Chapter 18 Please
CHAPTER EIGHTEEN
PLEASE
Iwas a child again, cowering at the sound of my stepmother’s footsteps echoing down the corridor.
Click-clack. Click-clack.
The precise rhythm of her polished boots against marble had been a warning bell, a countdown to pain.
My body remembered before my mind did. Muscles tensing, breath shortening, fingers curling into defensive fists.
I could smell her now—sickly sweet roses and musk, the perfume she wore like armor, the scent that had seeped into my nightmares.
“Stand up straight,” her voice hissed. “A king’s daughter, even a bastard one, does not slouch.”
My back ached with the pain of those corrections. How many times had I been struck for the crime of poor posture? For a glance that lasted too long? For resembling my mother in a moment when the light hit my face just so?
The first time the Queen had me whipped, I was nine.
The guards had taken me to a small chamber off the east wing, a room with no windows and a single iron ring bolted to the wall.
They’d tied my hands to it, the rough rope biting into my wrists as I struggled to remain upright, to show some fragment of dignity.
“Ten lashes,” she had ordered, her voice cool as winter stone. “She must learn respect.”
I remembered the whistling sound of the lash cutting through air before it found my back.
The first strike had stolen my breath, the shock of it greater than the pain.
The second had driven me to my knees. By the fifth, I was sobbing, begging, promising to be better, to be invisible if only she would make it stop.
She hadn’t. Ten lashes, as promised. Each one precise, each one meant to leave a scar.
“Perhaps now you’ll remember your place,” she’d said afterward, her voice as crisp as autumn leaves. “You are here by my husband’s charity, not by right. Never forget that.”
I hadn’t forgotten. How could I? She reminded me daily, in a thousand small ways that cut deeper than any whip.
But it was the public humiliations that had truly stripped me bare.
Standing in the crowded courtyard as my stepmother inspected me like a defective piece of merchandise. “Look at her,” she would say to her ladies, to visiting dignitaries, to anyone who would listen. “No grace, no breeding. The king’s great mistake.”
I learned to fix my gaze on distant points. The edge of a cloud, the top of a tower, the flight of a bird, anything to escape the reality of those moments. My body would be present, enduring, while my mind fled to safer harbors.
And so it went, year upon year, a dance of cruelty and endurance played out beneath those resplendent palace walls. Father remained distant as ever. If he knew what transpired within his own house, he chose not to see it.
And if he didn’t see it, it couldn’t be real. His silence was its own form of violence, a tacit approval that left me more alone than any cell ever could.
I curled tighter, drawing my knees to my chest. The chill seeped through my shift, into my bones, yet it couldn’t compete with the coldness that had taken root in my core years ago.
My cell was just another version of the life I’d always known.
Different walls, same isolation.
Different chains, same captivity.
The only difference was that now, the bars were visible.
Any value I had existed only in relation to others—as King Aeldrin’s shame, as Queen Ira’s burden, as Valen’s trophy, as a stepping stone for ambitious courtiers or a momentary diversion for bored noblemen.

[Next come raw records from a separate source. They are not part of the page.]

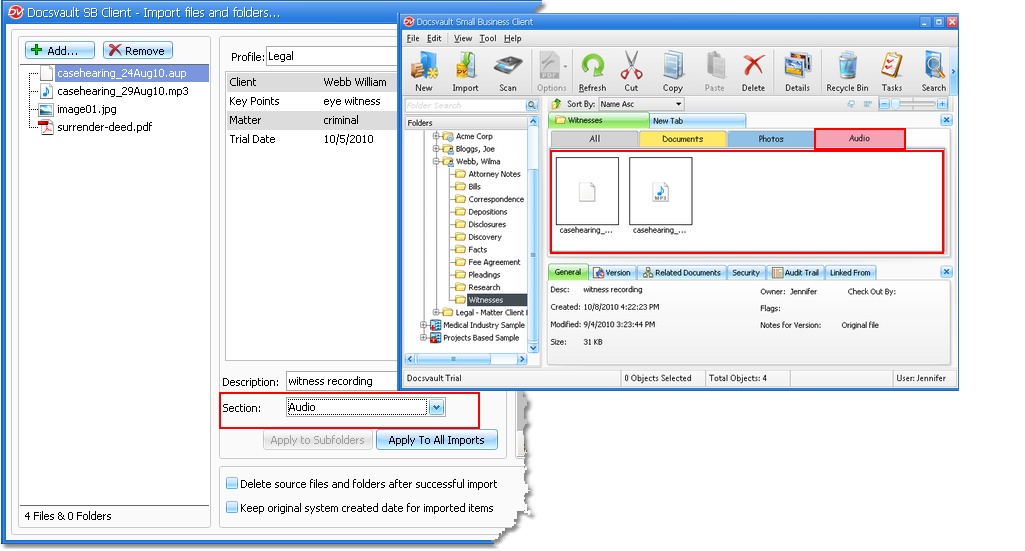
Task: Open the Section dropdown showing Audio
Action: 437,408
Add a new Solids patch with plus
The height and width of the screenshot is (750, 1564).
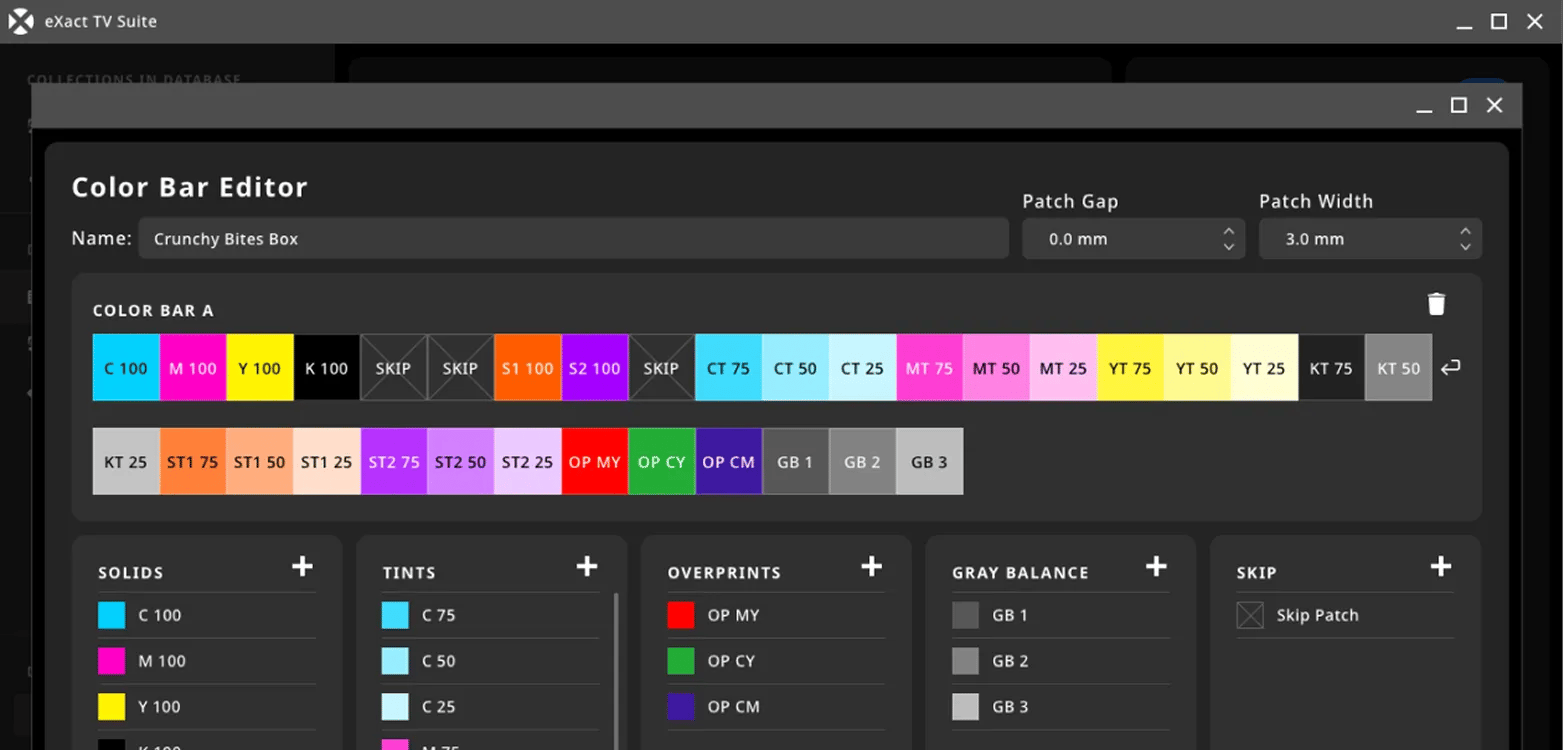[302, 567]
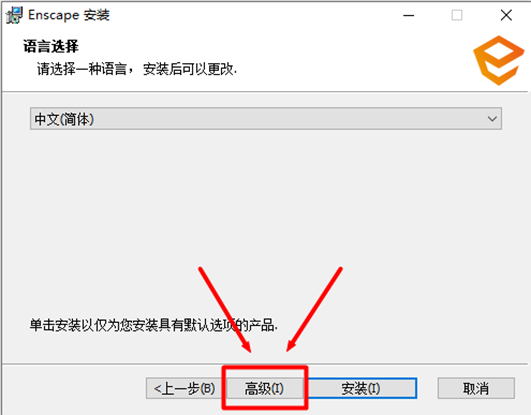The height and width of the screenshot is (415, 531).
Task: Open the 中文(简体) language combo box
Action: (266, 119)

Never as Mireille. Never for myself.
Why had my mother left me here? Why had she abandoned me to this half-life, neither fully accepted nor fully rejected? It would have been kinder to have smothered me at birth than to leave me to face daily reminders of my inherent worthlessness.
This cell would be my final home, I was certain of it now. Valen had no intention of ever releasing me.
And why would he? I was an unwanted thing. Created just to be discarded.
How ironic my life was.
I had been born unwanted, lived unwanted, and would die unwanted.
My eyes drifted to a dark corner of the cell where the shadows seemed to gather most thickly. How easy it would be to simply stop. To refuse food and water when they came. To close my eyes and never open them again. Death would be a mercy compared to this endless nothing.
Perhaps that was why Valen kept me alive—he knew death would be a kindness I didn’t deserve.
“I hope I die,” I whispered to the emptiness, my voice strange and unfamiliar after so long unused. “Please, let me die.”
The darkness gave no answer, but it seemed to deepen around me, as if in agreement. As if it too had been waiting for me to finally surrender, to acknowledge what I had always known but never fully accepted—that I never should have been born at all.